## [Text to read]
□ □ □
Re: [R] Problems using gamlss to model zero-inflated and overdispersed count data: "the global deviance is increasing"

From: Gavin Simpson <gavin.simpson_at_ucl.ac.uk>
Date: Thu, 03 Jun 2010 16:35:58 +0100

On Thu, 2010-06-03 at 17:00 +0200, Joris Meys wrote:
> On Thu, Jun 3, 2010 at 9:27 AM, Gavin Simpson <gavin.simpson@ucl.ac.uk>wrote:
>
> >
> > vegan is probably not too useful here as the response is univariate;
> > counts of ducks.
> >
>
> If we assume that only one species is counted and of interest for the whole
> research. I (probably wrongly) assumed that data for multiple species was
> available.
>
> Without knowledge about the whole research setup it is difficult to say
> which method is the best, or even which methods are appropriate. VGAM is
> indeed a powerful tool, but :
>
> > proportion_non_zero <- (sum(ifelse(data$duck == 0,0,1))/182)
> means 182 observations in the dataset
>
> > model_NBI <- gamlss(duck ~ cs(HHCDI200,df=3) + cs(HHCDI1000,df=3) +
> cs(HHHDI200,df=3) + cs(HHHDI1000,df=3) + cs(LFAP200,df=3),data=data,
> family= NBI)
>
> is 5 splines with 3df, an intercept, that's a lot of df for only 182
> observations. using VGAM ain't going to help here.

How do you know?

> I'd reckon that the model
> itself should be reconsidered, rather than the distribution used to fit the
> error terms.

I was going to mention that too, but the OP did reduce this down to a single smooth and the problem of increasing deviance remained. Hence trying to fit a /similar/ model in other software might give an indication whether the problems are restricted to a single software or a more general issue of the data/problem?

At this stage the OP is stuck not knowing what is wrong; (s)he has nothing to do model checking on etc. Trying zeroinfl() and fitting a parametric model, for example, might be a useful starting point, then move on to models with smoothers if required.

G

>
> Cheers
> Joris
>
>
>
> > > You could also use the hurdle model from the pscl library, but this is
> > not
> > > guaranteed to work better. It is not a zero-inflation model, but a
> > > two-component model that fits the zeros using eg a binomial and the rest
> > of
> > > the counts using eg a poisson or a negative binomial.
> >
> > zeroinfl() in the same (pscl) package will fit ZIP and ZINB models.
> > Neither of these will be a GAM though, so if the OP was wanting smooth
> > functions of covariates they may not so useful, although bs() in package
> > splines might be used to include smooth terms into these functions.
□ □ □
## [Stored data]
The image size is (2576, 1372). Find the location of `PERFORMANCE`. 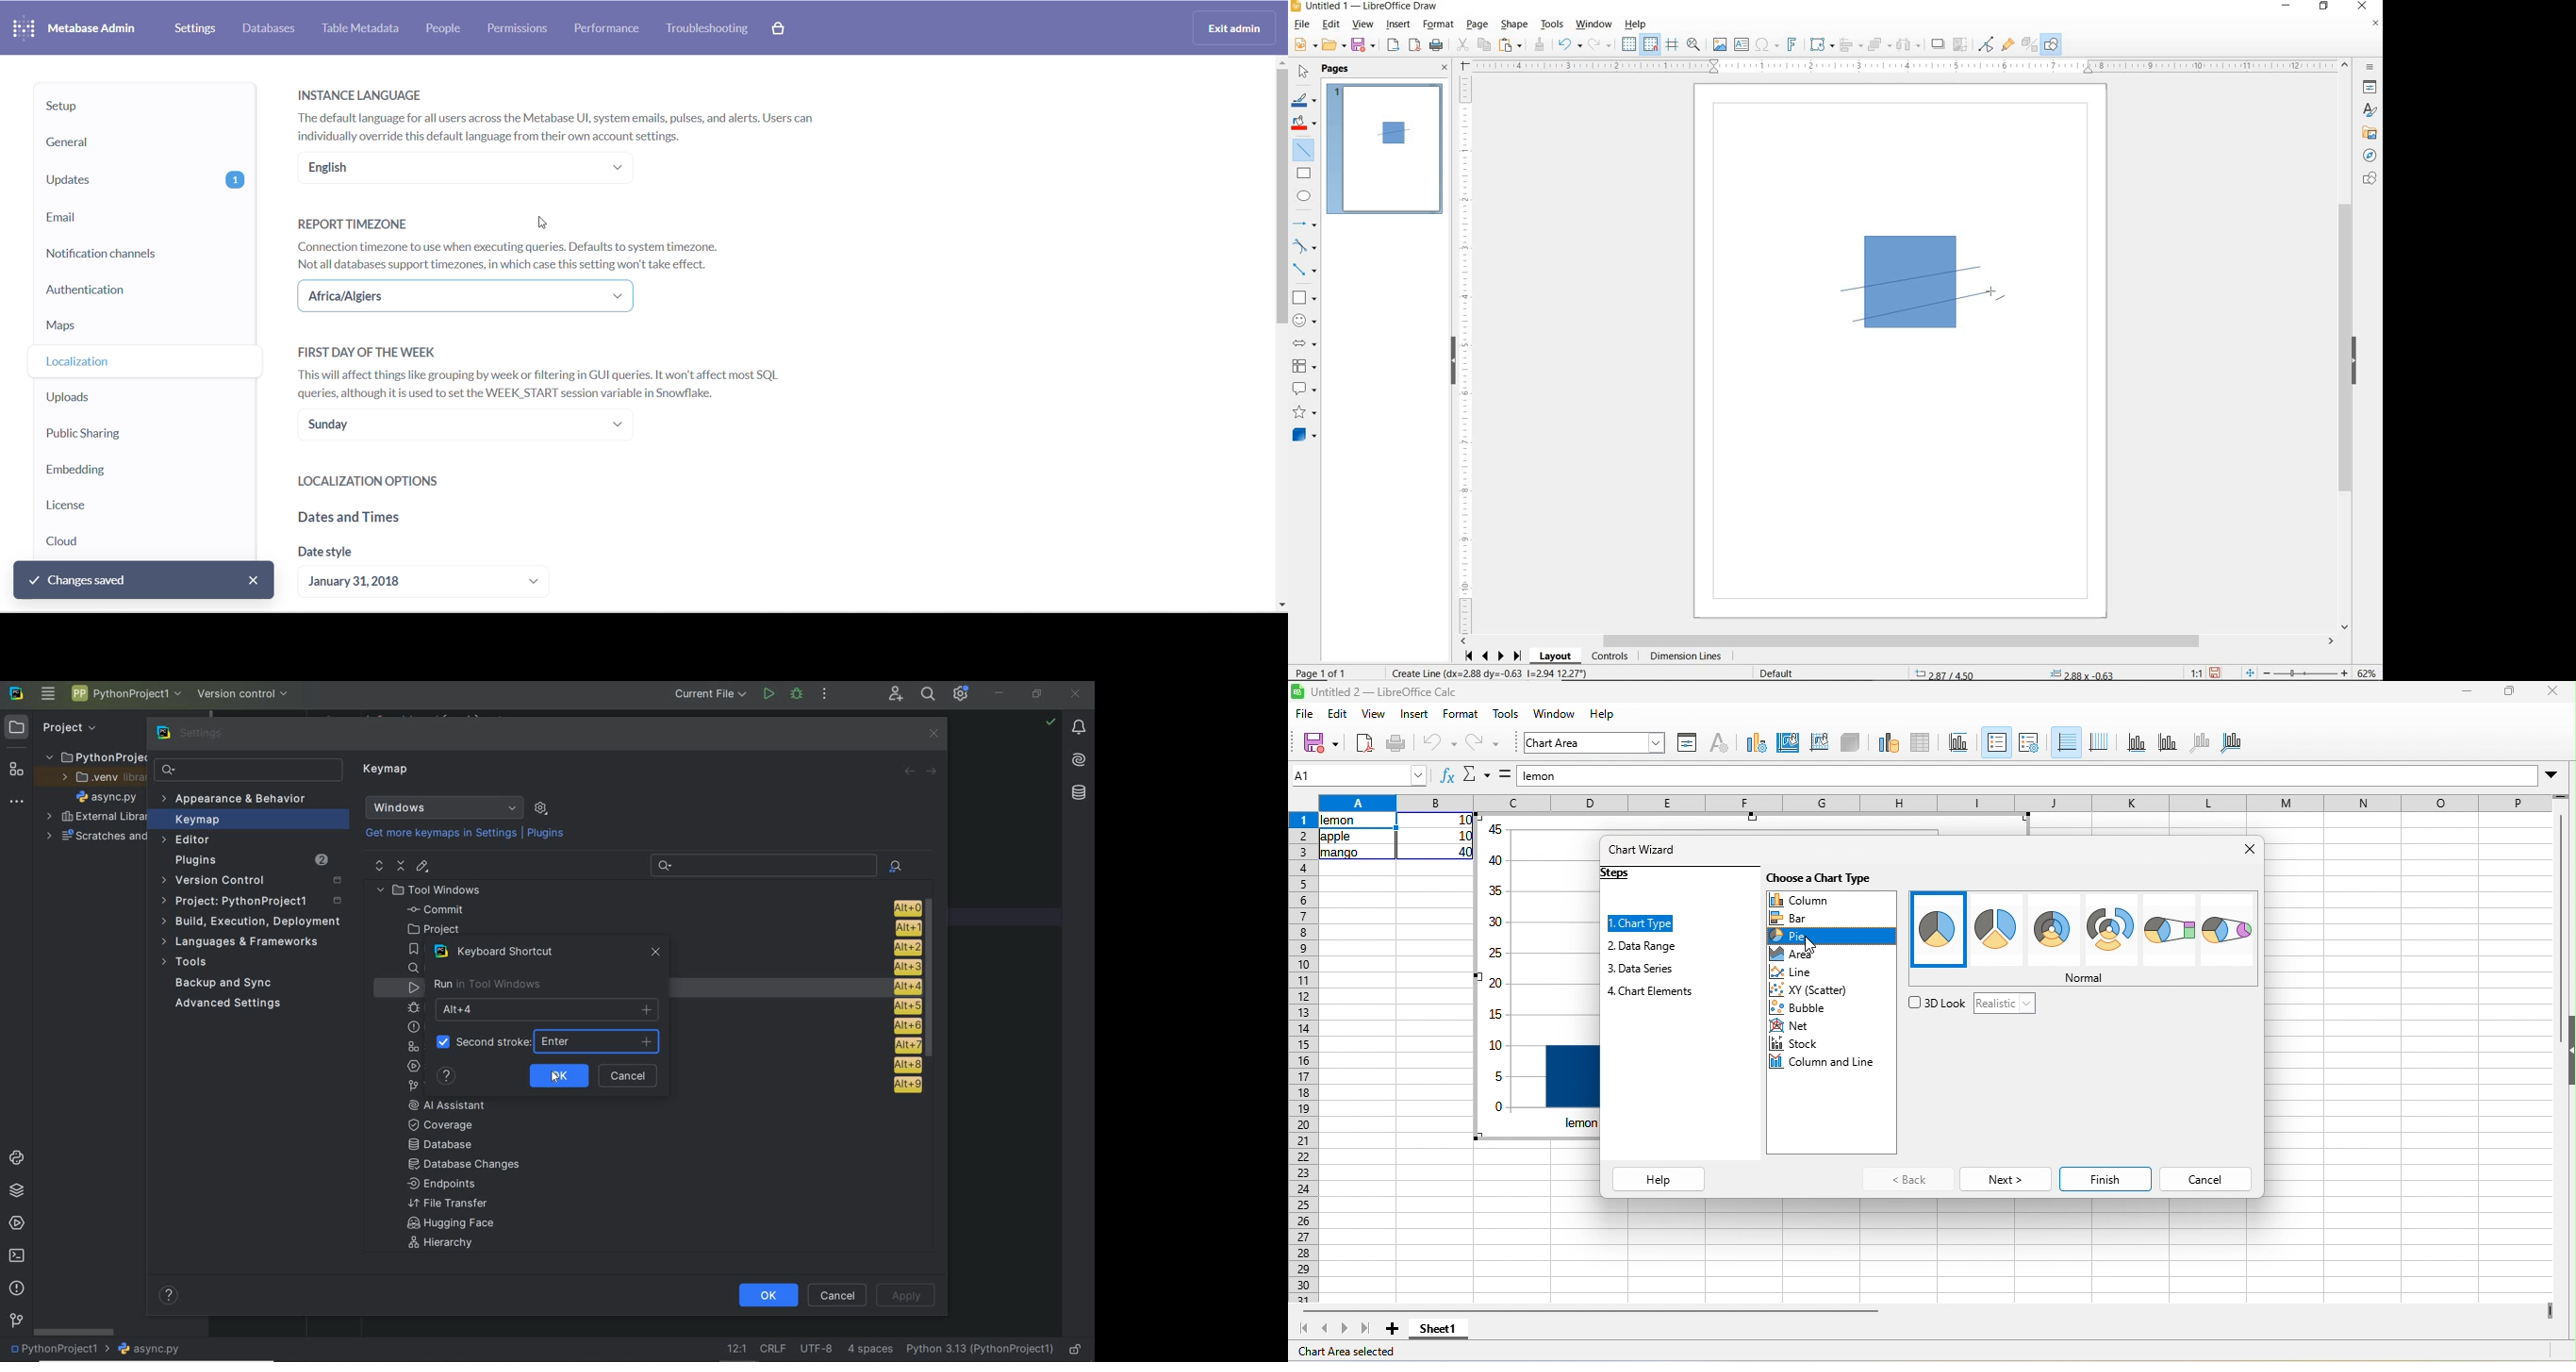

PERFORMANCE is located at coordinates (613, 28).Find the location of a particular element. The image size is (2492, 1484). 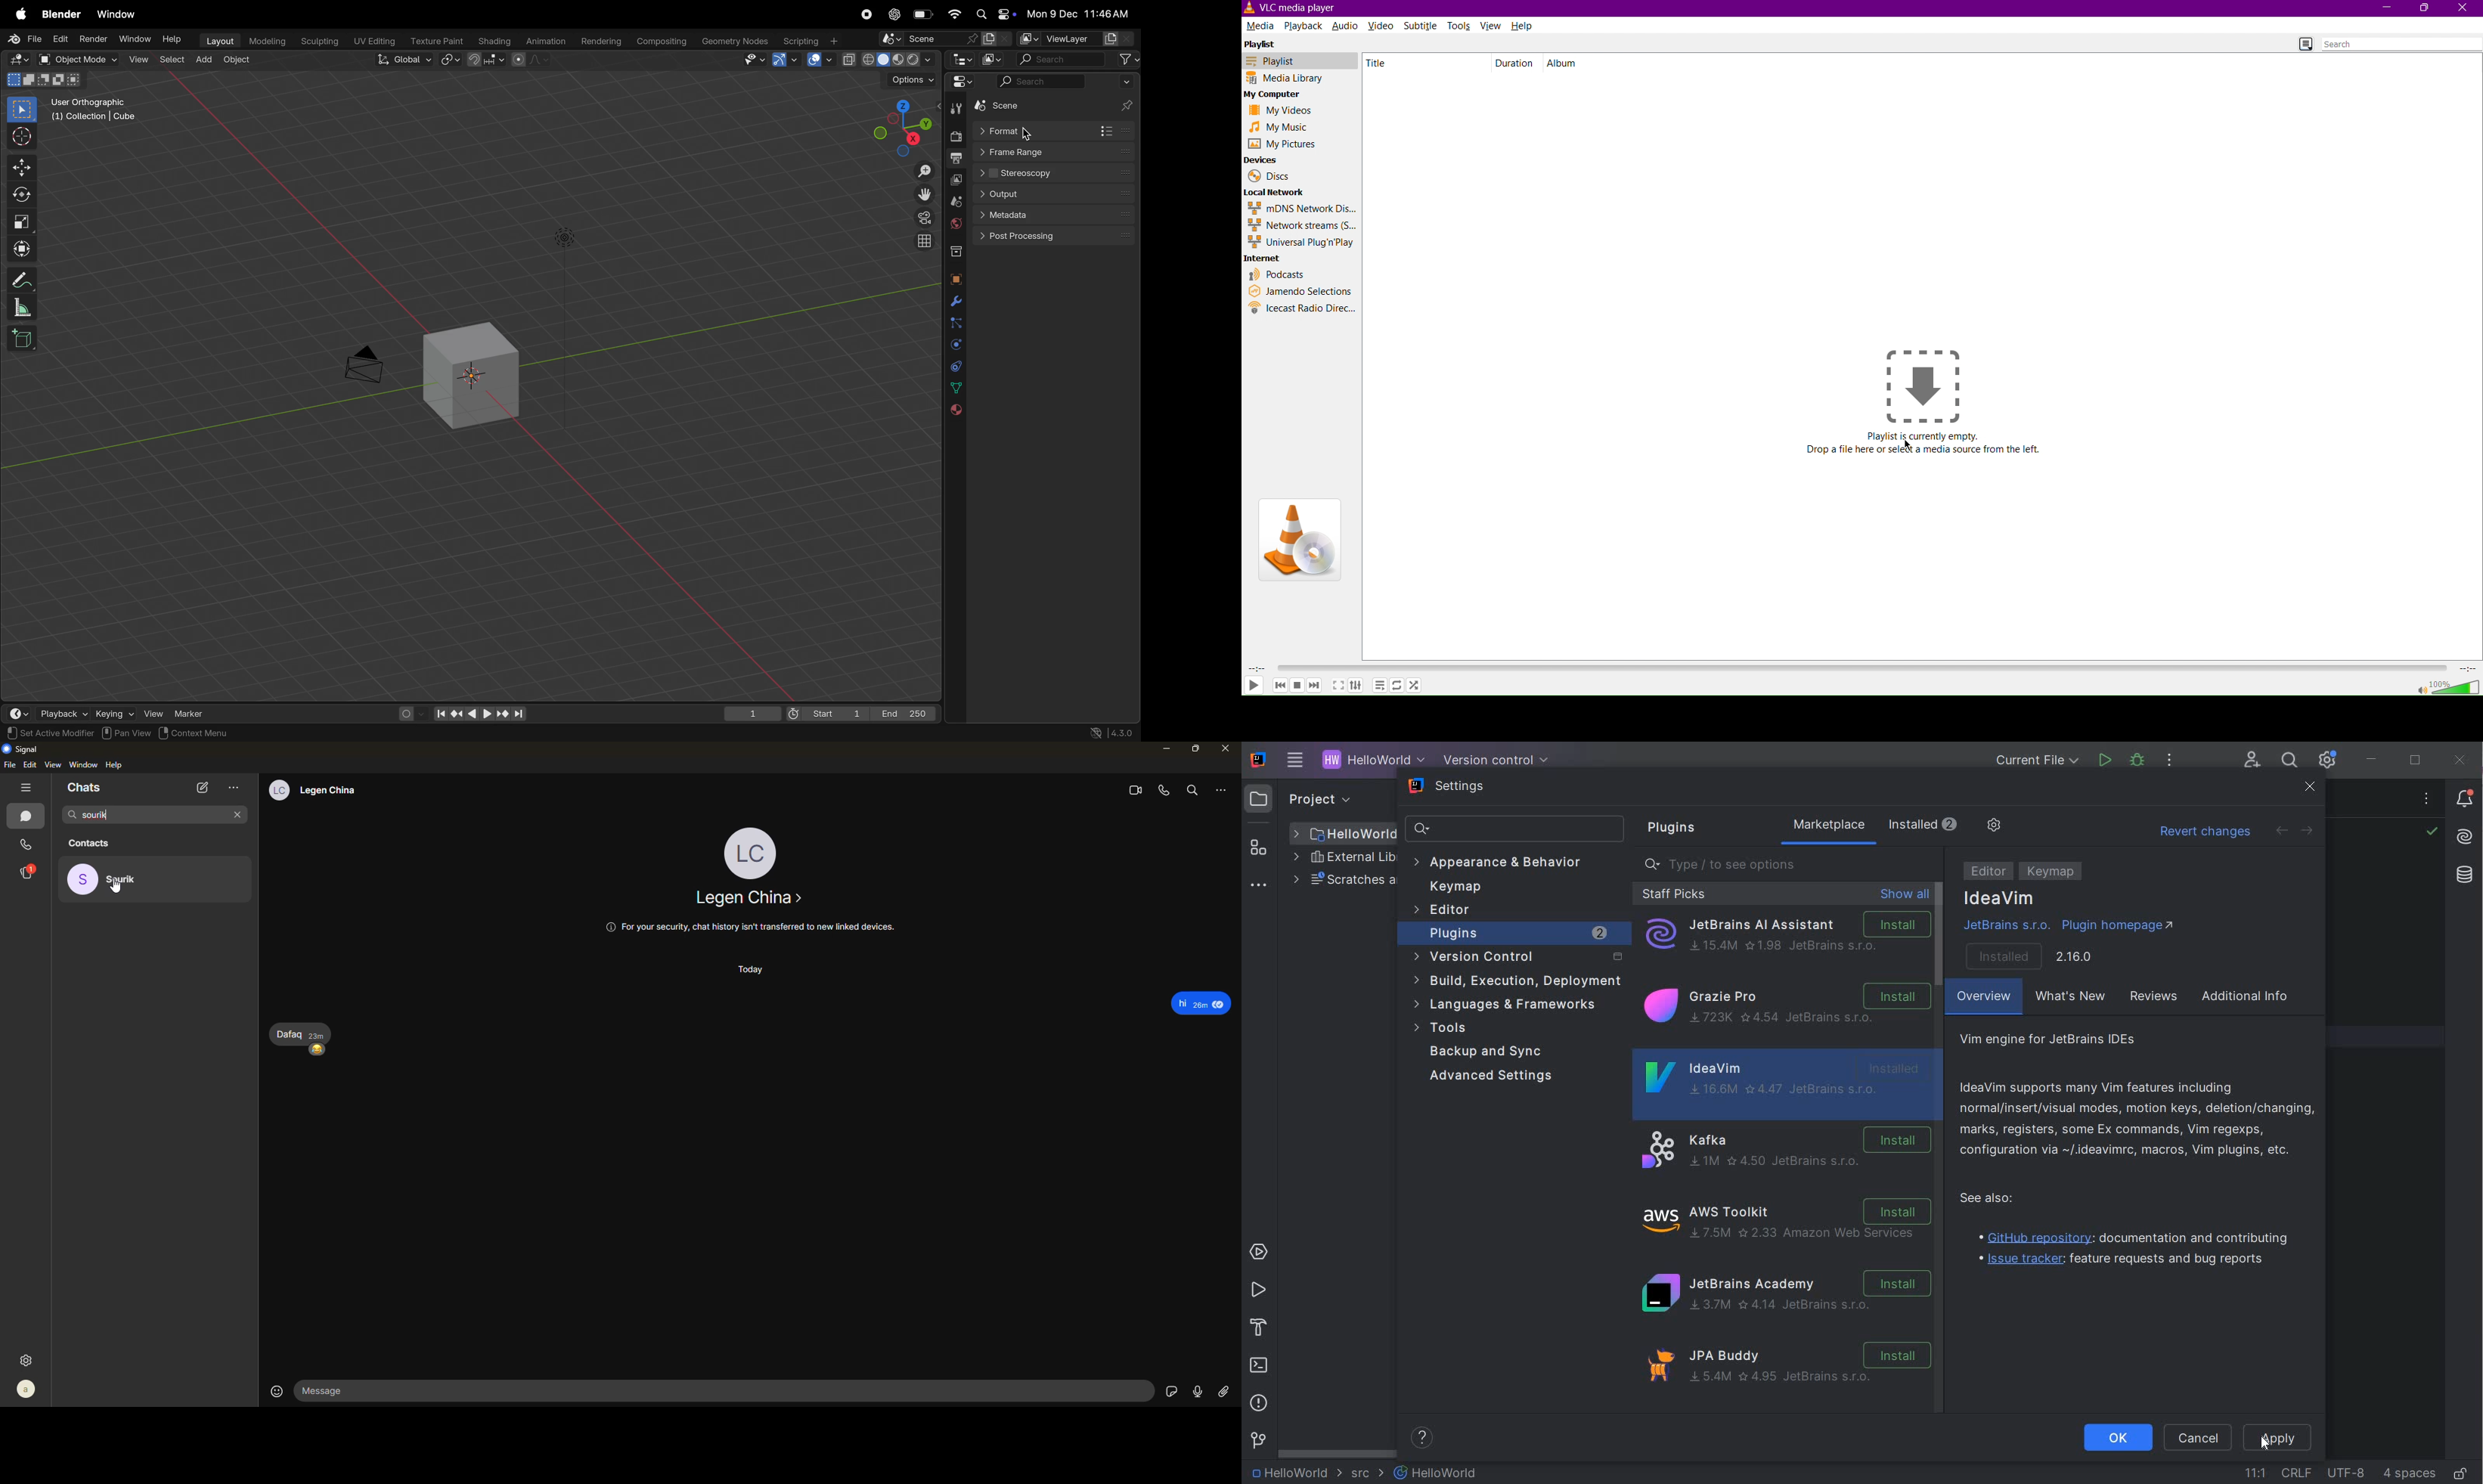

MORE ACTIONS is located at coordinates (2170, 764).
□ □ □
Reproduce everything in the mailing-list reply about gamlss from "On Thu, 2010-06-03" down to "counts of ducks.", word for word.

## [The completed task]
On Thu, 2010-06-03 at 17:00 +0200, Joris Meys wrote:
> On Thu, Jun 3, 2010 at 9:27 AM, Gavin Simpson <gavin.simpson@ucl.ac.uk>wrote:
>
> >
> > vegan is probably not too useful here as the response is univariate;
> > counts of ducks.